Kiko menatap Deb dari kejauhan di lorong sekolah. Ia tak pernah cukup berani menyapa lebih dari sekadar anggukan singkat. Tapi setiap malam, ia menulis puisi untuknya. Tentang matanya, senyumnya, bahkan caranya tertawa saat bercanda dengan teman-teman.
Deb menjadi semakin populer. Ia masuk OSIS, sering tampil di pentas seni, dan mulai dekat dengan salah satu kakak kelas. Kiko menyaksikan semuanya dalam diam. Saat orang lain melihat kisah cinta remaja yang manis, Kiko menyimpan rasa cemburu yang bahkan tak layak ia ungkapkan. Siapa dia, dibanding pria-pria yang mengejar Deb?
Sekolah usai. Deb kuliah di luar kota. Kiko, karena keterbatasan biaya, tetap tinggal dan bekerja sebagai penjaga perpustakaan. Namun, ia mengikuti setiap langkah Deb melalui media sosial. Setiap unggahan Deb ia baca berulang-ulang. Ia tahu ia hanya penonton… tapi hatinya tak pernah berhenti menyebut satu nama.
“Kalau suatu hari kau tahu, Deb… mungkin kau akan tertawa.”
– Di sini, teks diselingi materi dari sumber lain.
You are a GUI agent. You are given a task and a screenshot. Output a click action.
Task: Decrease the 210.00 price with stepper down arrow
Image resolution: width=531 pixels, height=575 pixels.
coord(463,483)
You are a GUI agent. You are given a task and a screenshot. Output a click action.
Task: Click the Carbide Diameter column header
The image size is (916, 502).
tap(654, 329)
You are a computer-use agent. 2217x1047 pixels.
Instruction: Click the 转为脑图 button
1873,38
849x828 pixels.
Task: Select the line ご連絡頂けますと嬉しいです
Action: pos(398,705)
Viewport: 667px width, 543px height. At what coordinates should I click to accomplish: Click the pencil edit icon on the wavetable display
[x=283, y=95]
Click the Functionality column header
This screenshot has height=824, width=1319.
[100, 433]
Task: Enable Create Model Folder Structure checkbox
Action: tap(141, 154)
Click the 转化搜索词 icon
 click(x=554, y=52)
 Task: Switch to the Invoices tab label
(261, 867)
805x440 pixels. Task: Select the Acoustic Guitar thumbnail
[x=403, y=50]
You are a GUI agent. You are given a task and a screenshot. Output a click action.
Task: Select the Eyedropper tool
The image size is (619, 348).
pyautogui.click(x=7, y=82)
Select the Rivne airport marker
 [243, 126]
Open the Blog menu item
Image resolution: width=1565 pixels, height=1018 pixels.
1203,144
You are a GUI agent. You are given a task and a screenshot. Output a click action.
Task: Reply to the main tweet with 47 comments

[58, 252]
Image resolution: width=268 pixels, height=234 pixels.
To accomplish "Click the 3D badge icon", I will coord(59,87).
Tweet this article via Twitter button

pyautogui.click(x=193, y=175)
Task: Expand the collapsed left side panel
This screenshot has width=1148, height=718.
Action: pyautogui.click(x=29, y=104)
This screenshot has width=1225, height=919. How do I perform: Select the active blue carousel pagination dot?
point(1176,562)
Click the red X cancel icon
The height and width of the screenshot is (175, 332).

Kiko menulis surat. Satu setiap minggu. Surat yang tak pernah ia kirim. Ia simpan dalam kotak kayu kecil, dengan tanggal di sudut kanan. Di surat-surat itu, ia menceritakan harinya, tentang pohon ketapang yang tumbang di sekolah, tentang anak-anak yang membaca diam-diam di pojok rak, tentang bagaimana ia masih merindukan suara Deb meski sudah lama tak mendengarnya.
Hingga suatu malam, ia menulis:
"Aku tahu, mungkin kamu bahagia sekarang. Dan itu sudah cukup bagiku. Tapi jika semesta memberi satu momen saja, satu momen di mana kamu mendengar hatiku, aku ingin kamu tahu… aku mencintaimu. Bukan hari ini. Tapi sejak tujuh tahun yang lalu."
Deb kembali ke kota. Ia menjadi guru magang di sekolah tempat Kiko bekerja. Dunia seolah berputar penuh. Ketika mereka berpapasan pertama kali, Deb berkata sambil tersenyum, “Kiko? Kamu masih di sini?”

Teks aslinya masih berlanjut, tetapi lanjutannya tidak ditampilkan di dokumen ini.